Expert en Mouvement a demandé à Xavier de Mazenod quelques conseils pour réussir son projet de télétravail.

DÉDRAMATISER
« Le télétravail, c’est juste un autre moyen d’organisation, fondé sur la confiance et l’autonomie, plutôt que sur la culture du présentiel. Les habitudes sont en train de changer. »
ÉCHANGER
« Pour mettre en œuvre une politique de télétravail, il faut échanger en amont avec les salariés : le télétravail se fait sur la base du volontariat. »
SÉLECTIONNER
« Il est important de réserver le télétravail à des gens autonomes dans leur travail. »
TESTER
« Un projet de télétravail se met en place pas à pas. Il faut commencer modestement, avec un groupe pilote : quelques salariés, un jour par semaine. Selon la loi, le télétravail a un caractère réversible et peut tout à fait être dénoncé par le manager (ou par le salarié) si l’expérience n’est pas concluante. »
CADRER
« Depuis 2012, le télétravail a un cadre légal. A minima, il faut faire signer un avenant aux collaborateurs concernés. Les structures plus grandes signeront un accord interprofessionnel en impliquant les partenaires sociaux. Le dirigeant peut enfin compléter ces dispositifs légaux par une charte du télétravail, qui précise les règles en vigueur dans l’entreprise. »
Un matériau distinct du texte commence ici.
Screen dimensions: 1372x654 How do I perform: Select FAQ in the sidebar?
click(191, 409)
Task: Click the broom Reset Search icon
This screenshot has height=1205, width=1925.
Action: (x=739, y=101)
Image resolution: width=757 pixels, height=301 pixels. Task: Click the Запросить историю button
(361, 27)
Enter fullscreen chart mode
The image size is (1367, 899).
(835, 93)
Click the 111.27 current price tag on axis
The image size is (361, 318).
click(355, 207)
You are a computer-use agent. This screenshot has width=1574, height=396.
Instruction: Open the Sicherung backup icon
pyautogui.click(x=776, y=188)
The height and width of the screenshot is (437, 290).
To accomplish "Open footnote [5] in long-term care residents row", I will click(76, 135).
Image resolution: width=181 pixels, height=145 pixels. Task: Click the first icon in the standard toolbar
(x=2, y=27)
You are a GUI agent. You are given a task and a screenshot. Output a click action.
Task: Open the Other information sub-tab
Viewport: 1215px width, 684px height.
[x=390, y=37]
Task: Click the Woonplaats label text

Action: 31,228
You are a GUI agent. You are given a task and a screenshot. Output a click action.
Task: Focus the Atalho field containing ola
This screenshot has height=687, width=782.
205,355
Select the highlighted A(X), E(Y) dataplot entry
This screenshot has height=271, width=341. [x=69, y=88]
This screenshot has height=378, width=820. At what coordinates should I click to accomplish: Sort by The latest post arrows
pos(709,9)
* Étude réalisée par Greenworking pour le ministère de l’industrie, de l’énergie et de l’économie numérique en mai 2012.

Définition
Depuis 2012, il existe une définition officielle du télétravail. Selon la loi de simplification du droit du 22 mars 2012, le télétravail désigne « toute forme d’organisation du travail dans laquelle un travail qui aurait également pu être exécuté dans les locaux de l’employeur est effectué par un salarié hors de ces locaux de façon régulière et volontaire en utilisant les technologies de l’information et de la communication dans le cadre d’un contrat de travail ou d’un avenant à celui-ci ».